-- EXTRACTED DATA follows --

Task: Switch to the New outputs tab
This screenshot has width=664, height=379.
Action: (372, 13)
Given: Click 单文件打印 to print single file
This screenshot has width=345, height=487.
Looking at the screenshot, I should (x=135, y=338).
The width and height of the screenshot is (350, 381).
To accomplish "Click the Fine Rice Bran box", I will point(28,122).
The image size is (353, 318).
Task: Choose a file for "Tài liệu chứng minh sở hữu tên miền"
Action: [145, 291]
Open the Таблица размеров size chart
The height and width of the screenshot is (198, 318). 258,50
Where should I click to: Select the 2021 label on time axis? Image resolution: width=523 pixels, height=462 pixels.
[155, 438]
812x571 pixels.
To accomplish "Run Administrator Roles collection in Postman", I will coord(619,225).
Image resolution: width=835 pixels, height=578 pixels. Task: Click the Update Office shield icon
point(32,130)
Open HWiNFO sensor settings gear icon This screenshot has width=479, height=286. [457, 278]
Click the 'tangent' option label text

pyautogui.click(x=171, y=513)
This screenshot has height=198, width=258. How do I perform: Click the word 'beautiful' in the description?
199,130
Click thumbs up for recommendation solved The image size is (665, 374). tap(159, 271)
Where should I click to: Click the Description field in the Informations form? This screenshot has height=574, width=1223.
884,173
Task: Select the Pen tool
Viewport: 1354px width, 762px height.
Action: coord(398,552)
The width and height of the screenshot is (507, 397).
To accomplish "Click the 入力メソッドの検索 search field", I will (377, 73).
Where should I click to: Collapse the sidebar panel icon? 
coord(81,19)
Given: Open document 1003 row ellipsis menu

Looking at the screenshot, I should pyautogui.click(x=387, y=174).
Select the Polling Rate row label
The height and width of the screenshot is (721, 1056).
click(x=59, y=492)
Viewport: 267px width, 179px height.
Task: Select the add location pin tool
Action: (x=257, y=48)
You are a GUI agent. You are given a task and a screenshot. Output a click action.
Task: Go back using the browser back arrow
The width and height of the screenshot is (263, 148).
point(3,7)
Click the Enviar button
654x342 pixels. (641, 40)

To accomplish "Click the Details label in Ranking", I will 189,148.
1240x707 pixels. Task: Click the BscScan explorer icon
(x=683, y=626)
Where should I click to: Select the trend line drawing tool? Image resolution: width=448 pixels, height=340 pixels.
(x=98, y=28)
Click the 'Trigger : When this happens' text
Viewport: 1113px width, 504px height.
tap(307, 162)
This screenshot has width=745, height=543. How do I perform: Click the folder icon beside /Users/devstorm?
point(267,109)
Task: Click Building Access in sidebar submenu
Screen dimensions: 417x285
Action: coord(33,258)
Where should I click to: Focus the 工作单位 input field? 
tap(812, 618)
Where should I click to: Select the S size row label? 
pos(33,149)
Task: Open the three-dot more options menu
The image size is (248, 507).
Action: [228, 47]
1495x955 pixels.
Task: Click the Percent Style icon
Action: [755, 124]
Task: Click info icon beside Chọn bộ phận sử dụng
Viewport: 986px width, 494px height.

-- EXTRACTED DATA concluded --

◆ WHAT NEEDS TO BE DONE
Repeat all of the records exactly.

◆ WRITTEN SOLUTION
Task: Switch to the New outputs tab
This screenshot has width=664, height=379.
Action: (372, 13)
Given: Click 单文件打印 to print single file
This screenshot has width=345, height=487.
Looking at the screenshot, I should (x=135, y=338).
The width and height of the screenshot is (350, 381).
To accomplish "Click the Fine Rice Bran box", I will point(28,122).
The image size is (353, 318).
Task: Choose a file for "Tài liệu chứng minh sở hữu tên miền"
Action: [145, 291]
Open the Таблица размеров size chart
The height and width of the screenshot is (198, 318). 258,50
Where should I click to: Select the 2021 label on time axis? Image resolution: width=523 pixels, height=462 pixels.
[155, 438]
812x571 pixels.
To accomplish "Run Administrator Roles collection in Postman", I will coord(619,225).
Image resolution: width=835 pixels, height=578 pixels. Task: Click the Update Office shield icon
point(32,130)
Open HWiNFO sensor settings gear icon This screenshot has width=479, height=286. [457, 278]
Click the 'tangent' option label text

pyautogui.click(x=171, y=513)
This screenshot has height=198, width=258. How do I perform: Click the word 'beautiful' in the description?
199,130
Click thumbs up for recommendation solved The image size is (665, 374). tap(159, 271)
Where should I click to: Click the Description field in the Informations form? This screenshot has height=574, width=1223.
884,173
Task: Select the Pen tool
Viewport: 1354px width, 762px height.
Action: coord(398,552)
The width and height of the screenshot is (507, 397).
To accomplish "Click the 入力メソッドの検索 search field", I will (377, 73).
Where should I click to: Collapse the sidebar panel icon? 
coord(81,19)
Given: Open document 1003 row ellipsis menu

Looking at the screenshot, I should pyautogui.click(x=387, y=174).
Select the Polling Rate row label
The height and width of the screenshot is (721, 1056).
click(x=59, y=492)
Viewport: 267px width, 179px height.
Task: Select the add location pin tool
Action: (x=257, y=48)
You are a GUI agent. You are given a task and a screenshot. Output a click action.
Task: Go back using the browser back arrow
The width and height of the screenshot is (263, 148).
point(3,7)
Click the Enviar button
654x342 pixels. (641, 40)

To accomplish "Click the Details label in Ranking", I will 189,148.
1240x707 pixels. Task: Click the BscScan explorer icon
(x=683, y=626)
Where should I click to: Select the trend line drawing tool? Image resolution: width=448 pixels, height=340 pixels.
(x=98, y=28)
Click the 'Trigger : When this happens' text
Viewport: 1113px width, 504px height.
tap(307, 162)
This screenshot has width=745, height=543. How do I perform: Click the folder icon beside /Users/devstorm?
point(267,109)
Task: Click Building Access in sidebar submenu
Screen dimensions: 417x285
Action: coord(33,258)
Where should I click to: Focus the 工作单位 input field? 
tap(812, 618)
Where should I click to: Select the S size row label? 
pos(33,149)
Task: Open the three-dot more options menu
The image size is (248, 507).
Action: [228, 47]
1495x955 pixels.
Task: Click the Percent Style icon
Action: [755, 124]
Task: Click info icon beside Chọn bộ phận sử dụng
Viewport: 986px width, 494px height.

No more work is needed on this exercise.